### Votre consigne:
Dans la critique du film, reprenez tout ce qui va de « On voit très » jusqu'à « effets de spectacle. » en changeant « supermarché » en « centre commercial ».

___ Texte de l'exercice

On voit très vite ce qui fait la singularité de ce premier film : inventer une alliance entre deux idées du cinéma qui d’ordinaire s’excluent, ou du moins s’évitent. Qu’il s’agisse de la bande de garçons fous de voitures customisées, du rapport du jeune Alex avec Rachel sa copine et mère de leur petite fille ou de l’incident mortel qui ouvre le film pour le hanter, la manière de filmer se branche sur une énergie survoltée venue du film de genre, avec dopage affiché à la frénésie des jeux vidéo. Mais simultanément, Alex et Rachel, habitants d’une cité de la banlieue parisienne, travaillant l’un et l’autre dans un supermarché, appartiennent à un temps et à environnement précis, que le film n’entend nullement sacrifier, caricaturer ou simplement utiliser au service de ses effets de spectacle.

______
___ Données à examiner

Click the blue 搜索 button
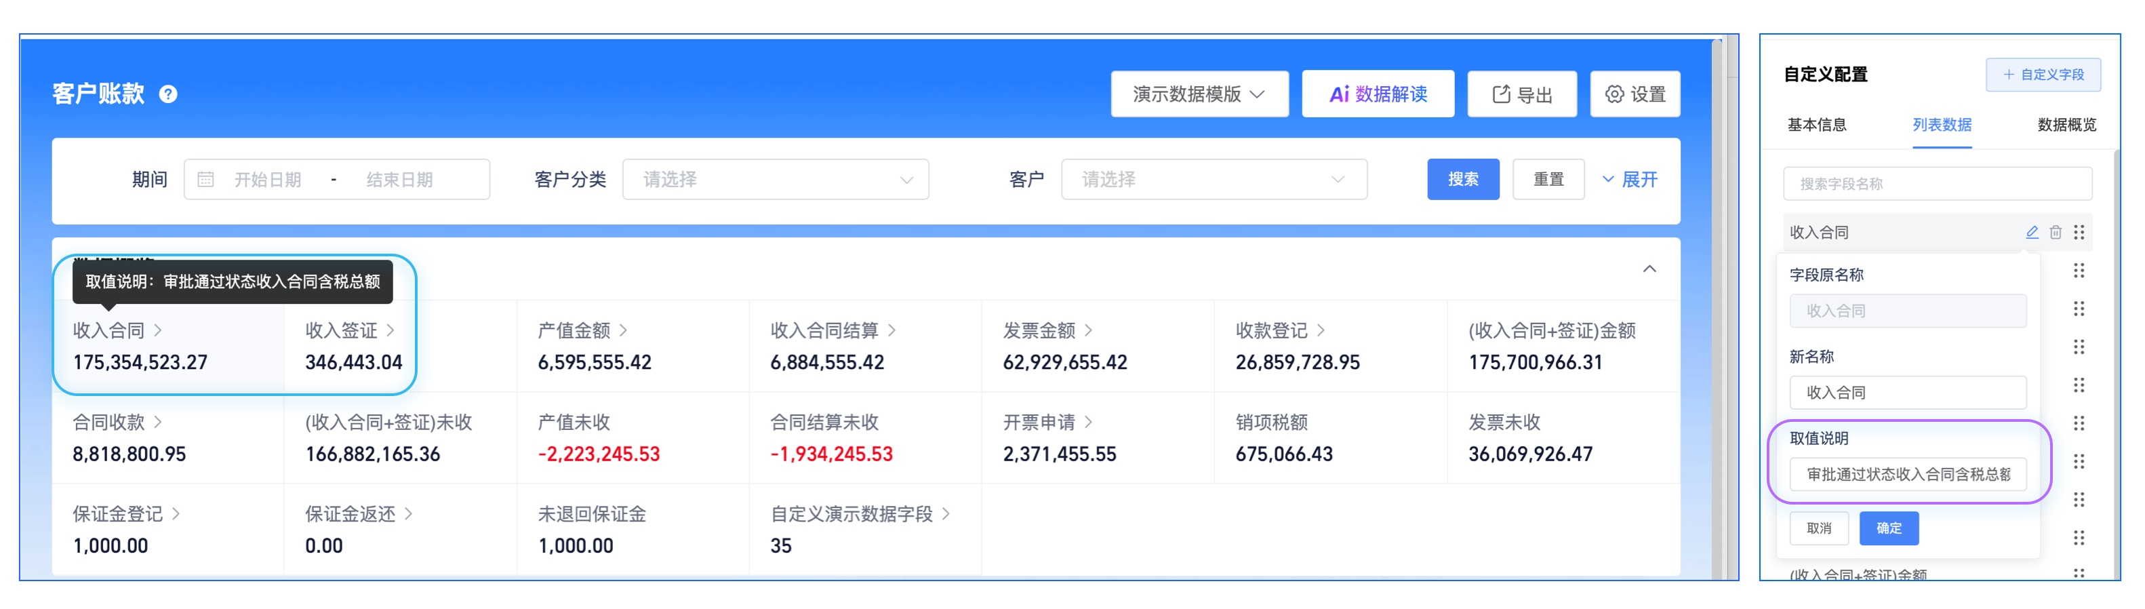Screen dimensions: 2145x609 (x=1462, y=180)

______
___ Données à examiner

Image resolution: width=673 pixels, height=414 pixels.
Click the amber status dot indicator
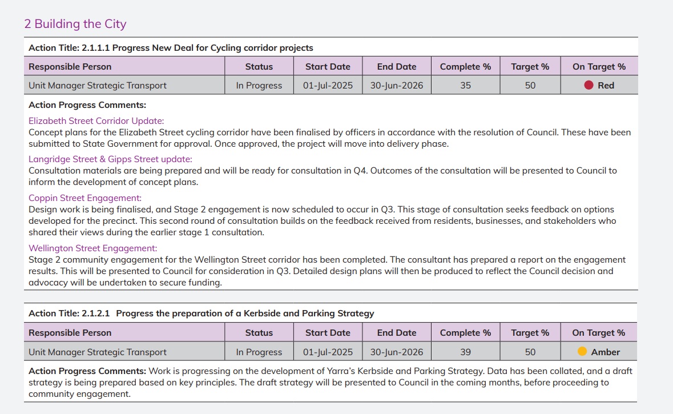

______

### Réponse à l'exercice:
On voit très vite ce qui fait la singularité de ce premier film : inventer une alliance entre deux idées du cinéma qui d’ordinaire s’excluent, ou du moins s’évitent. Qu’il s’agisse de la bande de garçons fous de voitures customisées, du rapport du jeune Alex avec Rachel sa copine et mère de leur petite fille ou de l’incident mortel qui ouvre le film pour le hanter, la manière de filmer se branche sur une énergie survoltée venue du film de genre, avec dopage affiché à la frénésie des jeux vidéo. Mais simultanément, Alex et Rachel, habitants d’une cité de la banlieue parisienne, travaillant l’un et l’autre dans un centre commercial, appartiennent à un temps et à environnement précis, que le film n’entend nullement sacrifier, caricaturer ou simplement utiliser au service de ses effets de spectacle.